The Spinney package

Spinney is a Python package dedicated to the study of point defects in solids. In particular, the code is designed to assist with the post-processing of first-principles calculations.

The aim of the package is to perform the several steps required in order to obtain meaningful quantities and properties concerning materials with point defects from the output files produced by first-principles codes.

These are some of the most relevant tasks that Spinney is able to perform:

  • Compute, from external data (taken for example from online repositories), the ranges of validity for the elements chemical potentials according to thermodynamic constraints;

  • Calculate the correction energy due to electrostatic finite-size-effects in charged supercells using state-of-the-art schemes;

  • Calculate defect formation energies and transition levels;

  • Calculate defects and carriers concentrations.

In developing Spinney, we aimed for a great code flexibility. For this reason, all the core routines take as argument either built-in Python objects or data structures ubiquitous in scientific computing, such as NumPy arrays.

This makes possible the integration of Spinney with any first-principle code, as the core routines can be used to write a proper interface for the relevant computer package.

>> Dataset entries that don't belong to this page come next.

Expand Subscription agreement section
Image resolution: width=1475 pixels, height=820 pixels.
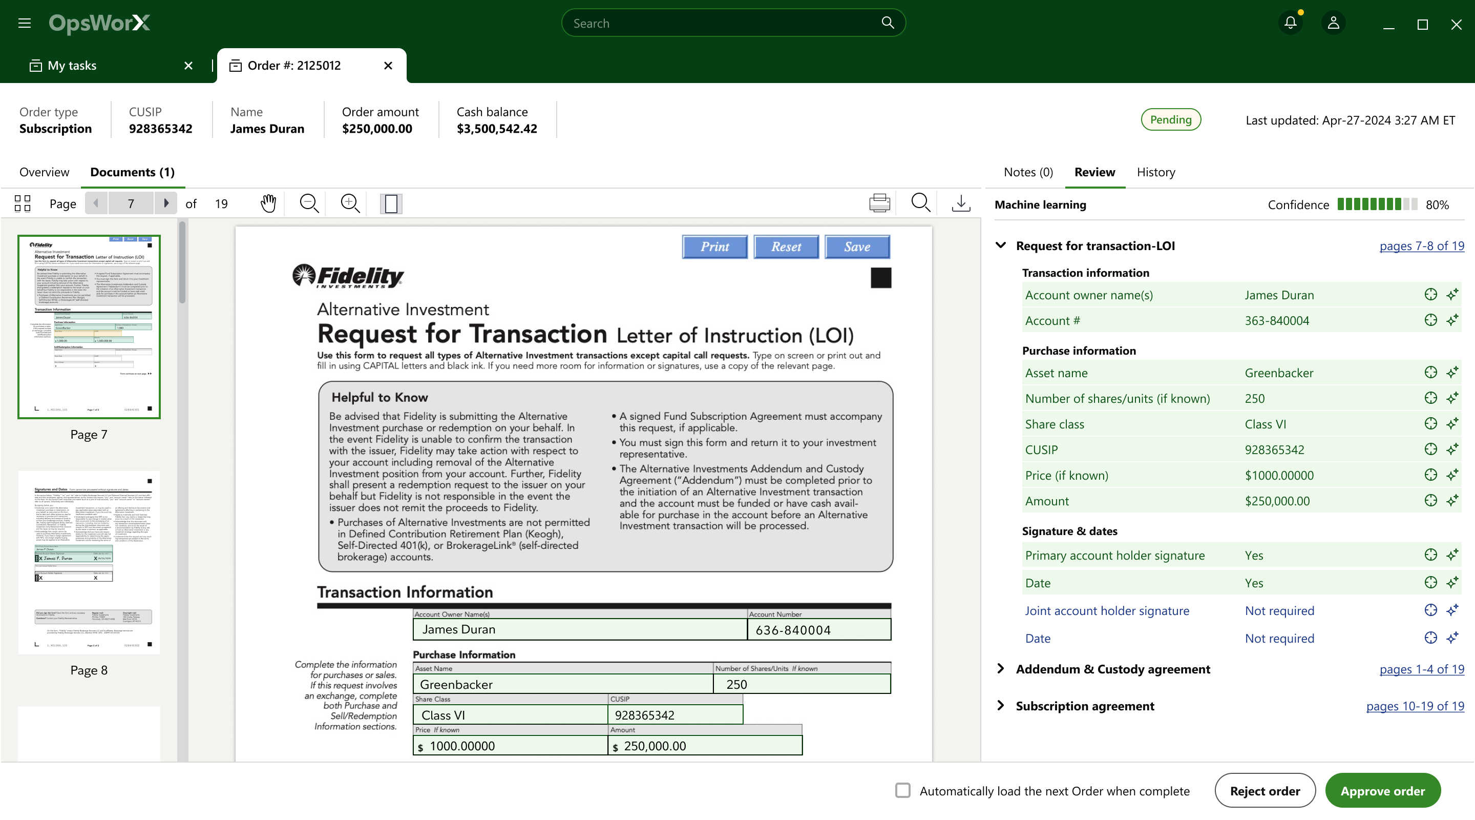point(1000,705)
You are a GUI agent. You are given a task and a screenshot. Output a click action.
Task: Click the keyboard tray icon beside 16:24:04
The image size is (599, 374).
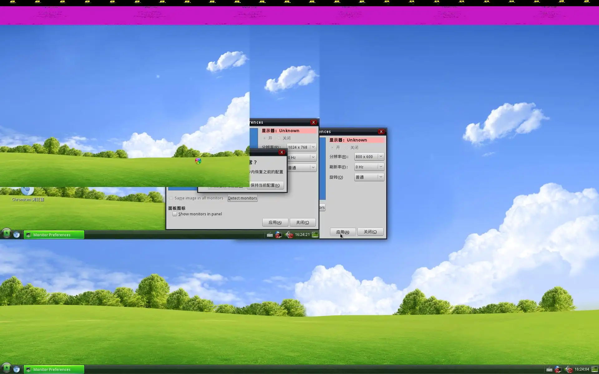(549, 370)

For convenience, Spinney offers also a higher-level object for a direct calculation of the defect formation energy from the result of first-principles calculations. Such property is arguably the most relevant descriptor characterizing a point defect. For technologically-relevant materials, such as insulators and semiconductors, the presence of charged defects is ubiquitous. The PointDefect class offers a handy way for calculating the defect formation energy, including correction terms for dealing with electrostatic finite-size effects using state-of-the-art schemes. For convenience, such class can be initialized by a ase.Atoms instance of the ASE library.

Reading and processing the output of first principles calculations describing several different point defects in the same host material is straightforward through the DefectiveSystem class.